For as long as I can remember, Christmas has been my favourite holiday, but it’s also a season of stress. From party invites to buying and wrapping gifts, November through December 24 is always hectic and harried for my family.
As the holidays draw nearer, these are the six things I highly recommend you do (and not one of them involves standing in a ridiculous lineup for a sale):
A pre-present purge has been a tradition at my home for years. Well before the holiday season is upon us, we hit our closets, toy boxes, cupboards, and bookshelves to remove items that no longer serve us.
At the same time, we see what items might need replacing (like the beige-ish t-shirt that was once white or the socks with holes in them) to begin creating our “wish & need list.”
Most importantly, the process of purging helps us realize exactly how fortunate we are.
(Bonus: occasionally we find gifts from previous years that have been unopened and unused and are able to be re-gifted!)
For the first few years of his life, my son all but got the moon on a silver platter at every holiday and birthday. Now? Not so much.
As Christmas music begins playing and the advertising campaigns featuring kids opening enormous gifts bombard us, discussing the true meaning of the holiday season becomes a priority for our family. My son knows he’s not going to get everything on his “wish list” and also knows the holiday will be split between all the families that meld together to make up ours.
He knows we’ve decided to reduce the number of gifts and instead concentrate on experiences, like an upcoming trip to Florida, so we can spend more time together creating memories instead of more money on stuff we don’t need.
Grandparents going overboard on gifts and treats? Set boundaries well in advance - especially if you’re doing things differently this year (like we are). Communicating our wishes to family and friends felt a little uncomfortable at first, but was ultimately well-received.
Similarly, set budgetary boundaries for yourself early on and stick to them. The only red you want this time of year is a hat and Poinsettia.
Want to be reminded about how fortunate you really are? Give back to those less fortunate than you and yours by rolling up your sleeves and giving back to your local community. Bonus points if you can make it a family affair.
Although we aren’t the most time-rich, we try to find an hour or two before the holidays hit to help sort donations of goods, and my son is always given the opportunity to shop for another child or family (either food or gifts) to help teach him the value of money and the gift of being able to help others.
Shopping for the person who has everything? Try donating to a favourite charity in a loved one’s name.

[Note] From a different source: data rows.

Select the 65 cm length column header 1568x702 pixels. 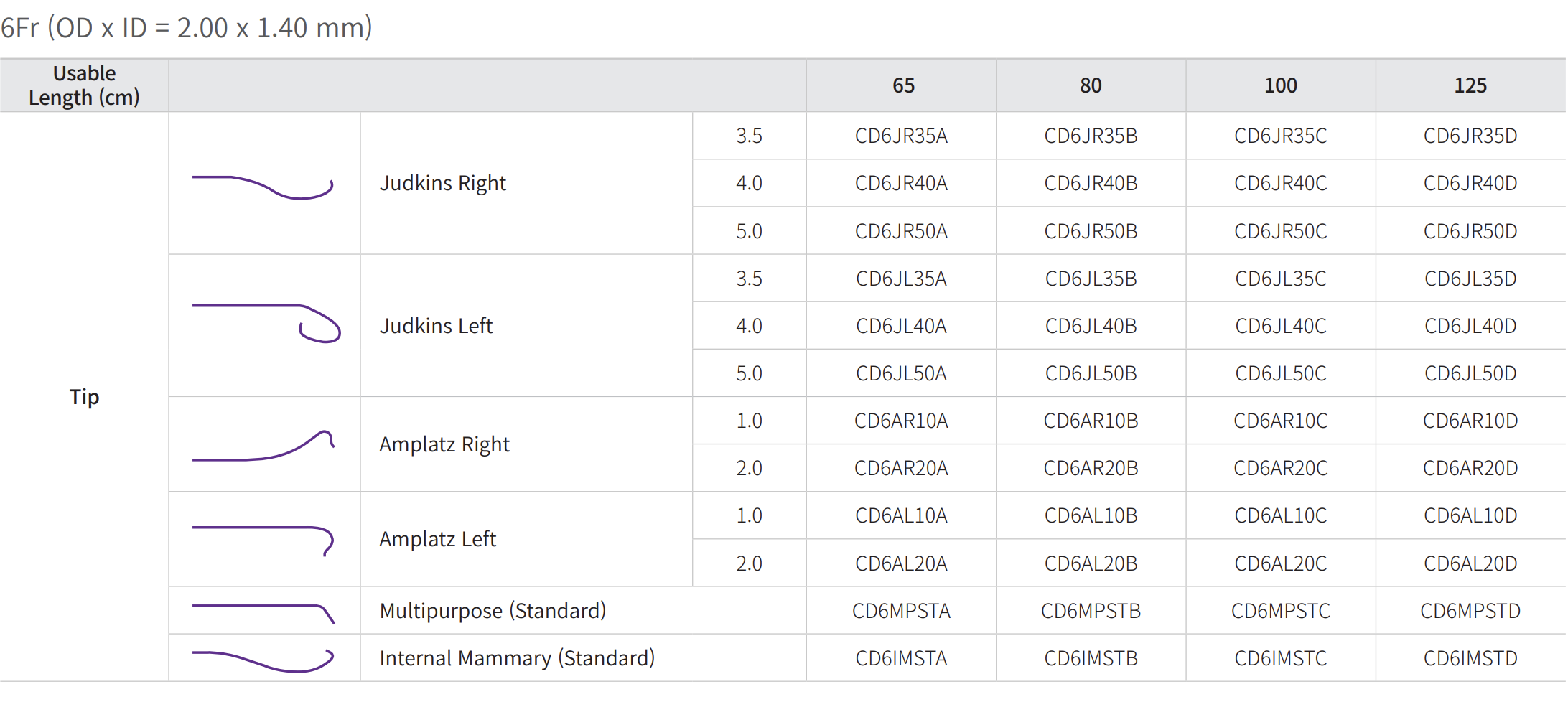click(902, 86)
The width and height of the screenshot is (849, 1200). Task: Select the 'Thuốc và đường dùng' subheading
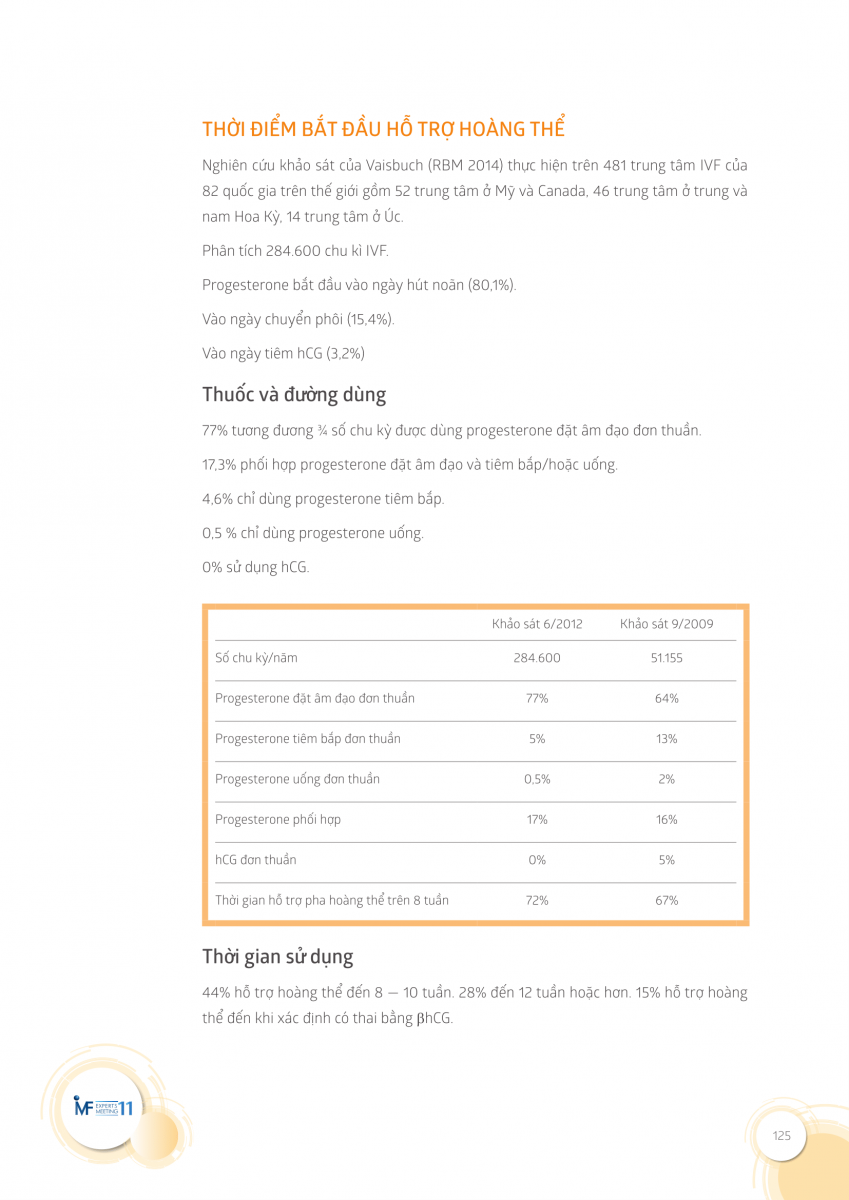[294, 394]
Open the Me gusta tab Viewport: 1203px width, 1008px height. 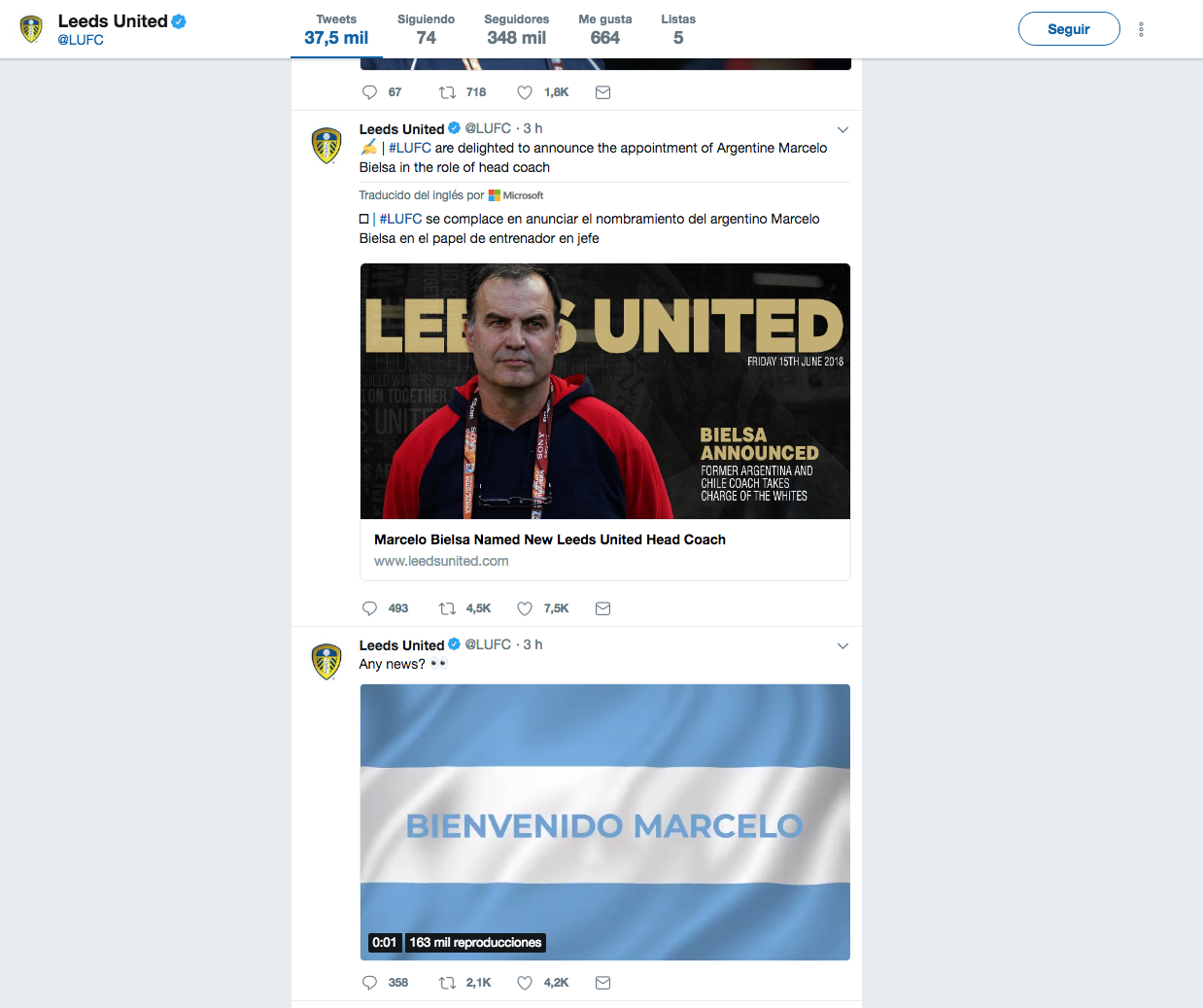[x=604, y=29]
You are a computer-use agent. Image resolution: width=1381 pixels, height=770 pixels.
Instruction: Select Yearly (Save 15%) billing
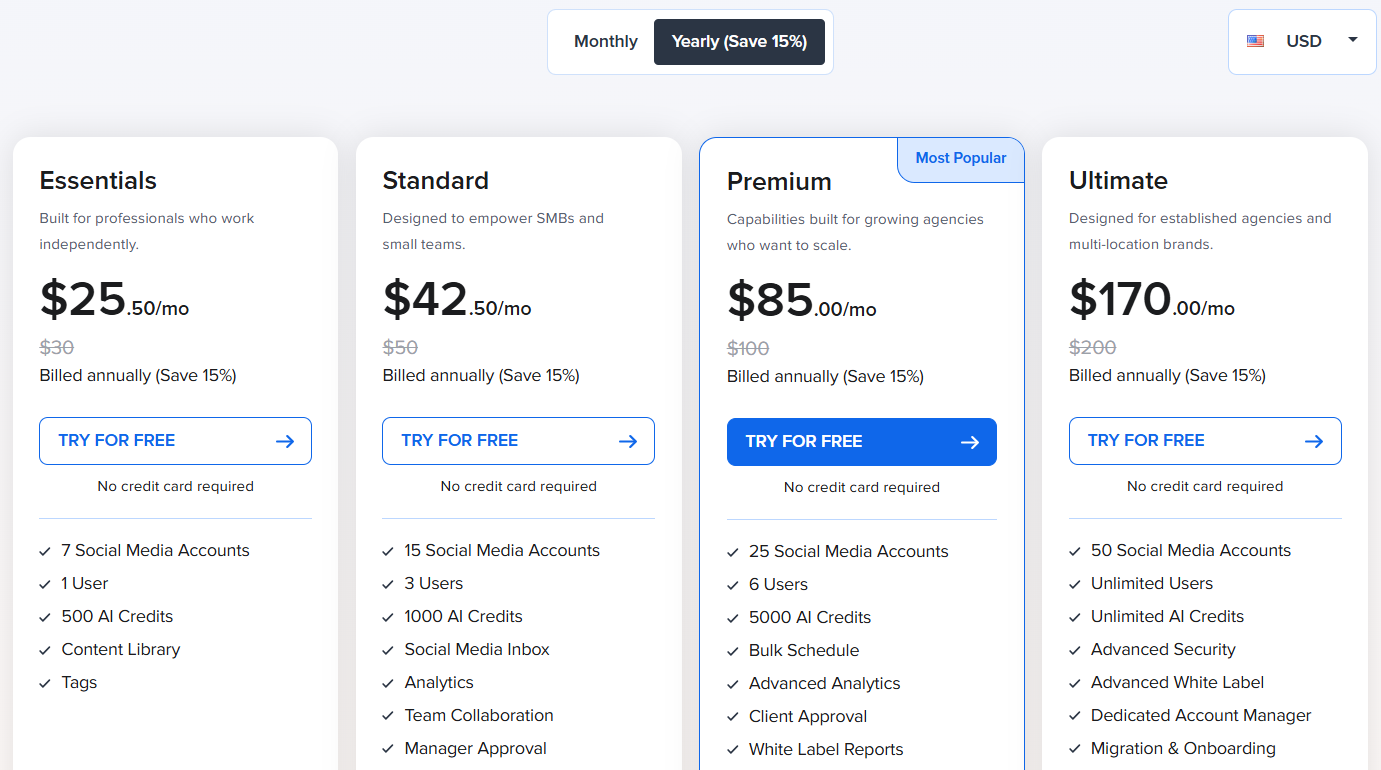pos(739,41)
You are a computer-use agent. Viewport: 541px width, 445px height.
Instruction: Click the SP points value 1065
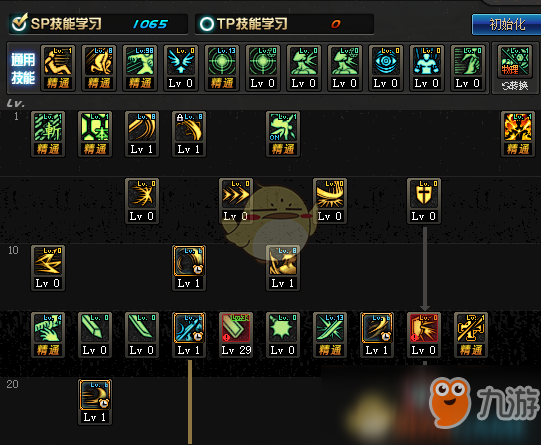(x=150, y=24)
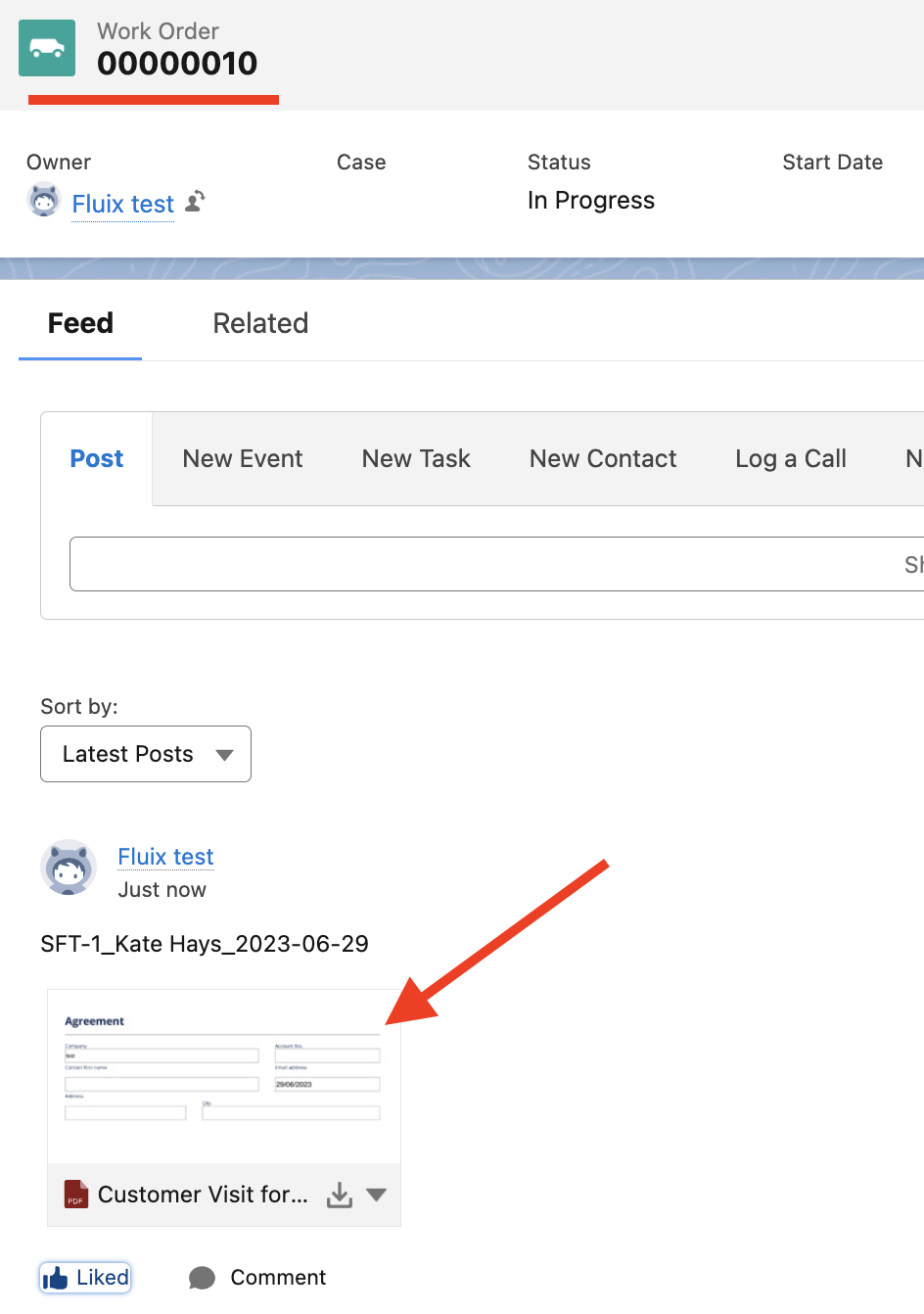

Repeat after me: I cannot be everything to everyone, every second of every day. See also - you can’t be in three places at once.
I’d love to attend every party or event I’m invited to, but it’s not sensible and hardly possible. I’ve had to streamline - and I’d bet you could stand to do the same. I tried to Elf on the Shelf thing, but I just can’t remember to move a damn elf every night, so I pitched it. Instead, we try to remember our Advent calendar (mostly for the chocolate).
Looking for other ways to streamline? Buy instead of baking or making and reduce some stress. Choose to attend the events/parties you really want to attend, and politely decline others. Pick one or two traditions for your family.
Christmas (or Hanukkah, or Kwanza, Yule, Quaid-e-Azam, even just the month of December) comes but once a year. Focus on the things that matter most to you and enjoy the time you have with friends and family.
I highly recommend you pour a large eggnog (with rum) to help support the relaxation and enjoyment.